Exercise prompt:
Set down the entries below once more, precisely as they stand.

Start of Supplied data

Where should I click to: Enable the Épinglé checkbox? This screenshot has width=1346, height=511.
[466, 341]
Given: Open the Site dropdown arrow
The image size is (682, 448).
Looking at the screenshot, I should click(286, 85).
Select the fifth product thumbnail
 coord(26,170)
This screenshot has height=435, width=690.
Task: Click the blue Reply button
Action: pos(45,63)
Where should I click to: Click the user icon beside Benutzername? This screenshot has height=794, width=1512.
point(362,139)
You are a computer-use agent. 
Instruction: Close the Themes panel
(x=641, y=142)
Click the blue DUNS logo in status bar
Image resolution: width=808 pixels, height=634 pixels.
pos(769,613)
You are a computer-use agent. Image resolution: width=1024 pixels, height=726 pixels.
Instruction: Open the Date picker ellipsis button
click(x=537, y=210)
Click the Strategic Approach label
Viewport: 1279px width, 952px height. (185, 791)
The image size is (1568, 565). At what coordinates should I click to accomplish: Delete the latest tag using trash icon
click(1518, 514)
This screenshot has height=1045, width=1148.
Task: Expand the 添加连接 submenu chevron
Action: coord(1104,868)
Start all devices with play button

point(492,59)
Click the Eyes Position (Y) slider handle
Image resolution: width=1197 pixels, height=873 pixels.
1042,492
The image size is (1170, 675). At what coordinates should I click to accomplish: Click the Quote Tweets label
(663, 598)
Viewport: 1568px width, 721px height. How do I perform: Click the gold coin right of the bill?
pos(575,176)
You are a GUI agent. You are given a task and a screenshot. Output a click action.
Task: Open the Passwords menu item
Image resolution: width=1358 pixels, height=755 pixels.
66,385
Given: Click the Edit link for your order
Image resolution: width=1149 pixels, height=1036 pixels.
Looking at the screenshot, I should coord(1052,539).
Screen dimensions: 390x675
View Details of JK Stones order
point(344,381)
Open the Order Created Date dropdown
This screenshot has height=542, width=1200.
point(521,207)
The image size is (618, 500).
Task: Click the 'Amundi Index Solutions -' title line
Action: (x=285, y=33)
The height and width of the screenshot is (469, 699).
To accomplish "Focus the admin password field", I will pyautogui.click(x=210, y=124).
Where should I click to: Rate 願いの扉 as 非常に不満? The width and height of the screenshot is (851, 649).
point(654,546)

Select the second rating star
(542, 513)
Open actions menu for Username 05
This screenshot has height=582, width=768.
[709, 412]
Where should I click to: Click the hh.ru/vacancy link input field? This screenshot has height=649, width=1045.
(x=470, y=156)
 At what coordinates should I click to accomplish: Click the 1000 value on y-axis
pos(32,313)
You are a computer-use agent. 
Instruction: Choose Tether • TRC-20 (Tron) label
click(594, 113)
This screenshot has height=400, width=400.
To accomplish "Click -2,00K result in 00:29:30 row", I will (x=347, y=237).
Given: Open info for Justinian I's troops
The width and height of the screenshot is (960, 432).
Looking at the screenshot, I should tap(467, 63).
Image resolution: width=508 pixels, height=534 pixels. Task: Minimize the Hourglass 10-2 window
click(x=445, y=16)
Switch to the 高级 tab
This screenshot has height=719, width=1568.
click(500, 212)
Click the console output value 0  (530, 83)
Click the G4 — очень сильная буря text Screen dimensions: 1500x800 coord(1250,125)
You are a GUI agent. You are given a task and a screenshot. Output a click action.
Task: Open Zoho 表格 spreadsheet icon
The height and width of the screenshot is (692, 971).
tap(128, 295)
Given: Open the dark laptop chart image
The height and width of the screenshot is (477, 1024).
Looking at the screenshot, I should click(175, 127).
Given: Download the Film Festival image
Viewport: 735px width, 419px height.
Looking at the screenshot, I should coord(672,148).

End of Supplied data

Result for this exercise:
Where should I click to: Enable the Épinglé checkbox? This screenshot has width=1346, height=511.
[466, 341]
Given: Open the Site dropdown arrow
The image size is (682, 448).
Looking at the screenshot, I should click(286, 85).
Select the fifth product thumbnail
 coord(26,170)
This screenshot has height=435, width=690.
Task: Click the blue Reply button
Action: pos(45,63)
Where should I click to: Click the user icon beside Benutzername? This screenshot has height=794, width=1512.
point(362,139)
You are a computer-use agent. 
Instruction: Close the Themes panel
(x=641, y=142)
Click the blue DUNS logo in status bar
Image resolution: width=808 pixels, height=634 pixels.
pos(769,613)
You are a computer-use agent. Image resolution: width=1024 pixels, height=726 pixels.
Instruction: Open the Date picker ellipsis button
click(x=537, y=210)
Click the Strategic Approach label
Viewport: 1279px width, 952px height. (185, 791)
The image size is (1568, 565). At what coordinates should I click to accomplish: Delete the latest tag using trash icon
click(1518, 514)
This screenshot has height=1045, width=1148.
Task: Expand the 添加连接 submenu chevron
Action: coord(1104,868)
Start all devices with play button

point(492,59)
Click the Eyes Position (Y) slider handle
Image resolution: width=1197 pixels, height=873 pixels.
1042,492
The image size is (1170, 675). At what coordinates should I click to accomplish: Click the Quote Tweets label
(663, 598)
Viewport: 1568px width, 721px height. How do I perform: Click the gold coin right of the bill?
pos(575,176)
You are a GUI agent. You are given a task and a screenshot. Output a click action.
Task: Open the Passwords menu item
Image resolution: width=1358 pixels, height=755 pixels.
66,385
Given: Click the Edit link for your order
Image resolution: width=1149 pixels, height=1036 pixels.
Looking at the screenshot, I should coord(1052,539).
Screen dimensions: 390x675
View Details of JK Stones order
point(344,381)
Open the Order Created Date dropdown
This screenshot has height=542, width=1200.
point(521,207)
The image size is (618, 500).
Task: Click the 'Amundi Index Solutions -' title line
Action: (x=285, y=33)
The height and width of the screenshot is (469, 699).
To accomplish "Focus the admin password field", I will pyautogui.click(x=210, y=124).
Where should I click to: Rate 願いの扉 as 非常に不満? The width and height of the screenshot is (851, 649).
point(654,546)

Select the second rating star
(542, 513)
Open actions menu for Username 05
This screenshot has height=582, width=768.
[709, 412]
Where should I click to: Click the hh.ru/vacancy link input field? This screenshot has height=649, width=1045.
(x=470, y=156)
 At what coordinates should I click to accomplish: Click the 1000 value on y-axis
pos(32,313)
You are a computer-use agent. 
Instruction: Choose Tether • TRC-20 (Tron) label
click(594, 113)
This screenshot has height=400, width=400.
To accomplish "Click -2,00K result in 00:29:30 row", I will (x=347, y=237).
Given: Open info for Justinian I's troops
The width and height of the screenshot is (960, 432).
Looking at the screenshot, I should tap(467, 63).
Image resolution: width=508 pixels, height=534 pixels. Task: Minimize the Hourglass 10-2 window
click(x=445, y=16)
Switch to the 高级 tab
This screenshot has height=719, width=1568.
click(500, 212)
Click the console output value 0  (530, 83)
Click the G4 — очень сильная буря text Screen dimensions: 1500x800 coord(1250,125)
You are a GUI agent. You are given a task and a screenshot. Output a click action.
Task: Open Zoho 表格 spreadsheet icon
The height and width of the screenshot is (692, 971).
tap(128, 295)
Given: Open the dark laptop chart image
The height and width of the screenshot is (477, 1024).
Looking at the screenshot, I should click(175, 127).
Given: Download the Film Festival image
Viewport: 735px width, 419px height.
Looking at the screenshot, I should coord(672,148).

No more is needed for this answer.